■ Problem details
Write out each of the items below word for word, and leave the pictures out.
----- Extracted material -----
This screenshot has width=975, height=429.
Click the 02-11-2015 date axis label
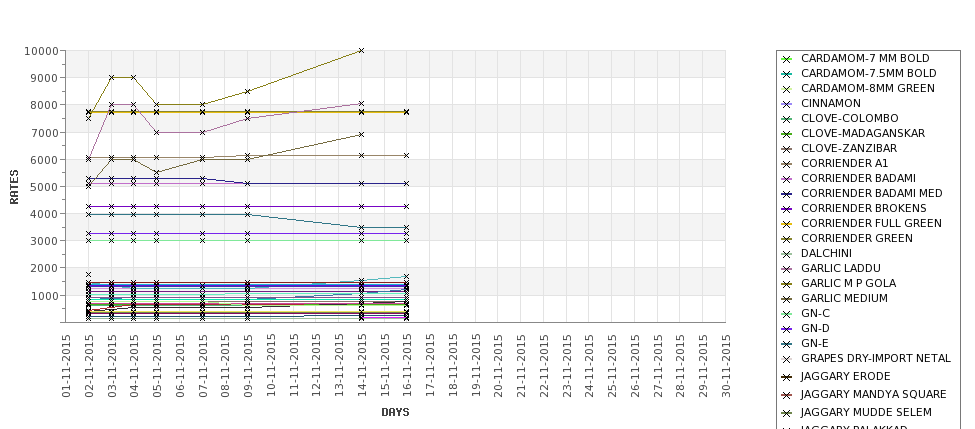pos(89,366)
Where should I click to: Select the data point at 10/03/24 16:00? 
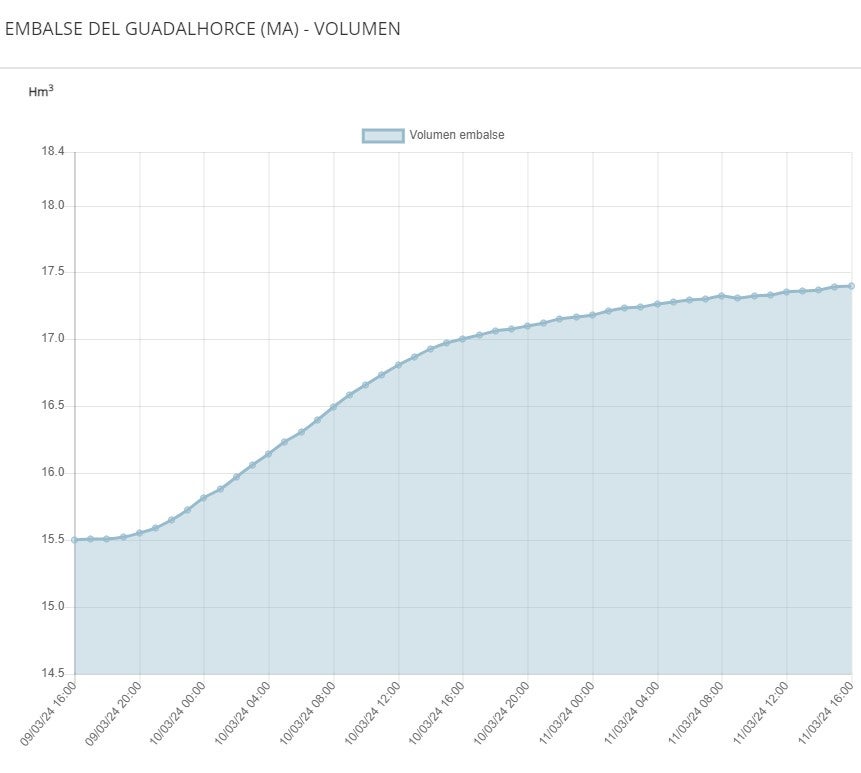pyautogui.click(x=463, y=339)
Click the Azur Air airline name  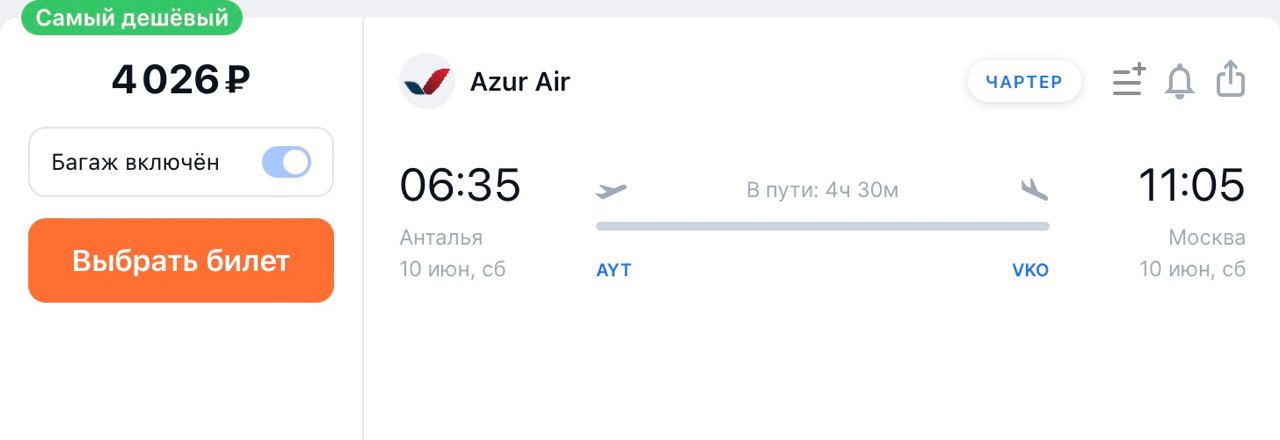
-----
■ Solution to the problem
This screenshot has width=975, height=429.
Click the 02-11-2015 date axis label
pos(89,366)
Where should I click to: Select the data point at 10/03/24 16:00? 
pyautogui.click(x=463, y=339)
Click the Azur Air airline name  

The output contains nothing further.